Supplied passage:
** Begin **

# Newbie - kent wa



## jayebarry (Sep 4, 2013)

hi, planning on starting a hive in 2014. I live in Kent WA. I have a few books and a friend who has done this. Does anyone know if I have any restrictions in my community? Also, any beginners tips would be much appreciated. Thanks.


----------



## madeangelo (Sep 1, 2013)

Pretty new myself. Early tips are still fresh in mind. 
1) join your local bee club. For your area it's Puget Sound Beekeeping: http://www.pugetsoundbees.org
2) Participate in their apiary days where you get a chance to "work" the hives and learn from each other. Alternatively you could do Pierce County's club and apiary days which may be closer (Puyallup) 
3) sign up for Puget Sound's workshops (next one is Sept 14 with Michael Bush
4) regs: look at http://www.pugetsoundbees.org/beekeeping-laws/ 
I didn't see Kent specific ordinances but not every city has bee specific laws. 

What you should be thinking about now: 1) is where to get your bees and what type (usually ordered in the Dec-Jan time frame , 2) what type/configuration of hive you want to use, 3) how many boxes to start with.

** End **

Data excerpts:
** Begin **

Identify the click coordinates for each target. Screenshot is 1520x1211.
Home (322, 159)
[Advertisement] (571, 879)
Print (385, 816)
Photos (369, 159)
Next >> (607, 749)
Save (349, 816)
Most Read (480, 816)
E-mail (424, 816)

** End **

Exercise details: Reproduce verbatim the portion of the beekeeping forum thread from "# Newbie - kent" up to and including "(Sep 1, 2013)".

Completed task:
# Newbie - kent wa



## jayebarry (Sep 4, 2013)

hi, planning on starting a hive in 2014. I live in Kent WA. I have a few books and a friend who has done this. Does anyone know if I have any restrictions in my community? Also, any beginners tips would be much appreciated. Thanks.


----------



## madeangelo (Sep 1, 2013)